- ACTIVITY: Start at the line in the entries below that contains "Task: Click the Field 1 email type icon", stop at the line that contains "Step forward one move with next button", and output exactly the lines in that span, both ends included.

[Opening DATA EXCERPTS section]

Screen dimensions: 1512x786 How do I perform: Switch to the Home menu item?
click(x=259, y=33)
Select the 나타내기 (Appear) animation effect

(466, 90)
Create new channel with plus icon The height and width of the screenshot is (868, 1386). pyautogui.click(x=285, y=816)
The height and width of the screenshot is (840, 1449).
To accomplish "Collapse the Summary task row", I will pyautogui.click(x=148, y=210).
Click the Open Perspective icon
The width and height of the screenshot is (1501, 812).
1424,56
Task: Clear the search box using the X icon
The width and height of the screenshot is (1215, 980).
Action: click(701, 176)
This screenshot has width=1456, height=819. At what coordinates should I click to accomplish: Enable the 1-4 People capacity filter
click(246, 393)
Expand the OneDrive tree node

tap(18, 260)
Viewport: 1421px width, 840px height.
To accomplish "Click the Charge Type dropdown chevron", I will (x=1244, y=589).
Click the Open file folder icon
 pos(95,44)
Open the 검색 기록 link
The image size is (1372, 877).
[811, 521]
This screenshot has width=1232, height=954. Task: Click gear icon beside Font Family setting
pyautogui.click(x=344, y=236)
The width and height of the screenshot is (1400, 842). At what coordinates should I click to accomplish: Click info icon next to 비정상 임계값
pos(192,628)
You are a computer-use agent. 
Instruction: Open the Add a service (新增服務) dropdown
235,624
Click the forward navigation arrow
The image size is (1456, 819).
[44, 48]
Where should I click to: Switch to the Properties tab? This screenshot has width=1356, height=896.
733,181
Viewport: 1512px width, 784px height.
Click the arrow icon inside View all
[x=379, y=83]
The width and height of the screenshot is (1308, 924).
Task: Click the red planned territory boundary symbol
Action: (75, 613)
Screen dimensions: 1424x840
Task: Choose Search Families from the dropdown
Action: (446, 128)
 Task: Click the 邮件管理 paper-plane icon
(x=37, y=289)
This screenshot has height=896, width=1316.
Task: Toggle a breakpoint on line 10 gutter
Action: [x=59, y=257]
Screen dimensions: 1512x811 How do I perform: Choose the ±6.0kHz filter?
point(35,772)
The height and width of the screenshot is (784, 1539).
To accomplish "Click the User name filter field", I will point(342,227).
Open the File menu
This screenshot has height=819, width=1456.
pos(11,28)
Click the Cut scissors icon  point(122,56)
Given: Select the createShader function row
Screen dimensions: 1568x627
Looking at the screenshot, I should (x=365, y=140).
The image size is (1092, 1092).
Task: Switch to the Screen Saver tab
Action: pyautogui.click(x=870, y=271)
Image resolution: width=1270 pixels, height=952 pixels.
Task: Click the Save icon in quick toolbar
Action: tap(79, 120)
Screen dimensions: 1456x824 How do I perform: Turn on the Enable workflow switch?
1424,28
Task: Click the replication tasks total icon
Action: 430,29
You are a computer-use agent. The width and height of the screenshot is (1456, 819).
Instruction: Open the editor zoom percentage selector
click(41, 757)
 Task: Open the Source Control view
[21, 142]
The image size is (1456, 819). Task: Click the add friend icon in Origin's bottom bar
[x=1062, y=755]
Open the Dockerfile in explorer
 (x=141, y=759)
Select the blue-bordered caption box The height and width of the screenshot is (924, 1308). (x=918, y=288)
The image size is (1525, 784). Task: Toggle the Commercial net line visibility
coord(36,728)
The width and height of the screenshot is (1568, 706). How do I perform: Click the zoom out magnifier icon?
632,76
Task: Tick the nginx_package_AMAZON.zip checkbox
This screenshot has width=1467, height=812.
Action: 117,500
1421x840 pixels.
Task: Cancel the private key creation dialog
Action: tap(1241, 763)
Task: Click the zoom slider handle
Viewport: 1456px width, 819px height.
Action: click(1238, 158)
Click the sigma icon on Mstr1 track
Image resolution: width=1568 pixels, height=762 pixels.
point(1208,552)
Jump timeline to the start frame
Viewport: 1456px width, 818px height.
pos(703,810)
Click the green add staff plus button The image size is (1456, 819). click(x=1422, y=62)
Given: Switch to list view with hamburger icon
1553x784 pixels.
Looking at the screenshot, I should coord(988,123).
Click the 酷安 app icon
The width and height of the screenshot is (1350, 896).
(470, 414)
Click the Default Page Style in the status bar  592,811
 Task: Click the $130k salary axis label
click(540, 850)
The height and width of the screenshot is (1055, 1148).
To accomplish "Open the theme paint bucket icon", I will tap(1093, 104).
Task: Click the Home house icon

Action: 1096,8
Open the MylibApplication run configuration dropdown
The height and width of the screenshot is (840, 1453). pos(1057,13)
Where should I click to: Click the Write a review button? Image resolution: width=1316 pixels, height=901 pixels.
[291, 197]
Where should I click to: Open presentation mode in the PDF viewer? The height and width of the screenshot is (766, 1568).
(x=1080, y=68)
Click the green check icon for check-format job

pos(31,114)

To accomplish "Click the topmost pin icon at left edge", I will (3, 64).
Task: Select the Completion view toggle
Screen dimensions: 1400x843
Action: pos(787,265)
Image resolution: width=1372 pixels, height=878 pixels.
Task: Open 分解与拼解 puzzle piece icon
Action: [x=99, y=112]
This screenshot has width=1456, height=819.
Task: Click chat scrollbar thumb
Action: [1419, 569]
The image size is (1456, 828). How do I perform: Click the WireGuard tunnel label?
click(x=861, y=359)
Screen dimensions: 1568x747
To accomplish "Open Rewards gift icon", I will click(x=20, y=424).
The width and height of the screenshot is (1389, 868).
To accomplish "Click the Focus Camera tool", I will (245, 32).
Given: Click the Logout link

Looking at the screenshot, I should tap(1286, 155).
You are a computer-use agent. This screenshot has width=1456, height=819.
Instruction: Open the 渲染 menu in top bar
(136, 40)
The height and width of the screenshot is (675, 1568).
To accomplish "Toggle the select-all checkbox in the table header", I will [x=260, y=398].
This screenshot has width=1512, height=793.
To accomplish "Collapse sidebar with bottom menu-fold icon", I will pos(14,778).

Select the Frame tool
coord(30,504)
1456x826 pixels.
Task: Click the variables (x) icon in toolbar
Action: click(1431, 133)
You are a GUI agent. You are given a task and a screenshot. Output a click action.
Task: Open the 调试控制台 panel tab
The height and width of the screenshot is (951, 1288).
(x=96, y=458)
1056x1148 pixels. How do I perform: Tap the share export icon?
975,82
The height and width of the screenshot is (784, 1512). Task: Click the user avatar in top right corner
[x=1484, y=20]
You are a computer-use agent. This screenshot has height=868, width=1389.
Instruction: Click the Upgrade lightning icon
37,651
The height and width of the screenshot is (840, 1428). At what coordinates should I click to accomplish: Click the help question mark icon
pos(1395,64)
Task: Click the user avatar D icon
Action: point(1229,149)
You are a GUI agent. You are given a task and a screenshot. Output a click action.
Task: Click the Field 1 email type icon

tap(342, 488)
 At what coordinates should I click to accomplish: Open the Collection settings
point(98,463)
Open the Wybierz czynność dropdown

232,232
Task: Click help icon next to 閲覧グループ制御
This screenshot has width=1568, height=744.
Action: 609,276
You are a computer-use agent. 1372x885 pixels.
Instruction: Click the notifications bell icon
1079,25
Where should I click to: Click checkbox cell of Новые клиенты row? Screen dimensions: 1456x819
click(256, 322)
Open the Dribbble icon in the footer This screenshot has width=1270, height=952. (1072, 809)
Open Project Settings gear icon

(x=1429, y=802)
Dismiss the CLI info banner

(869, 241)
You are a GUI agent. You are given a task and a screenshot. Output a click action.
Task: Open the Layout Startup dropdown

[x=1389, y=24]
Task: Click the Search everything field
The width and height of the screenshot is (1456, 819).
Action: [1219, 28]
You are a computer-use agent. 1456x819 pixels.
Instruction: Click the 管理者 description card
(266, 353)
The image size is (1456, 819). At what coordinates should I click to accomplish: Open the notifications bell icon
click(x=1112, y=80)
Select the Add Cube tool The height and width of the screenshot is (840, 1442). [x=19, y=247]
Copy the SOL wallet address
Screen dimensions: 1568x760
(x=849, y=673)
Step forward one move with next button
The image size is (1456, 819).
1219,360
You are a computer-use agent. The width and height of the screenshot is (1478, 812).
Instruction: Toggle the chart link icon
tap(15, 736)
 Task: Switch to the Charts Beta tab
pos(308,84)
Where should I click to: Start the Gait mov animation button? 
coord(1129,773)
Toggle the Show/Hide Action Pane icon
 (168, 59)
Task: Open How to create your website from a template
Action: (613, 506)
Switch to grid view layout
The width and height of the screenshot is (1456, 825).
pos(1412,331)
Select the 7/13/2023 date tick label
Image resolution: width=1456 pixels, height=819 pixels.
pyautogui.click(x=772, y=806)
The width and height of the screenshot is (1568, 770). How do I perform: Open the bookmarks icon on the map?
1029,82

[Closing DATA EXCERPTS section]

- REPLY:
Task: Click the Field 1 email type icon

tap(342, 488)
 At what coordinates should I click to accomplish: Open the Collection settings
point(98,463)
Open the Wybierz czynność dropdown

232,232
Task: Click help icon next to 閲覧グループ制御
This screenshot has width=1568, height=744.
Action: 609,276
You are a computer-use agent. 1372x885 pixels.
Instruction: Click the notifications bell icon
1079,25
Where should I click to: Click checkbox cell of Новые клиенты row? Screen dimensions: 1456x819
click(256, 322)
Open the Dribbble icon in the footer This screenshot has width=1270, height=952. (1072, 809)
Open Project Settings gear icon

(x=1429, y=802)
Dismiss the CLI info banner

(869, 241)
You are a GUI agent. You are given a task and a screenshot. Output a click action.
Task: Open the Layout Startup dropdown

[x=1389, y=24]
Task: Click the Search everything field
The width and height of the screenshot is (1456, 819).
Action: [1219, 28]
You are a computer-use agent. 1456x819 pixels.
Instruction: Click the 管理者 description card
(266, 353)
The image size is (1456, 819). At what coordinates should I click to accomplish: Open the notifications bell icon
click(x=1112, y=80)
Select the Add Cube tool The height and width of the screenshot is (840, 1442). [x=19, y=247]
Copy the SOL wallet address
Screen dimensions: 1568x760
(x=849, y=673)
Step forward one move with next button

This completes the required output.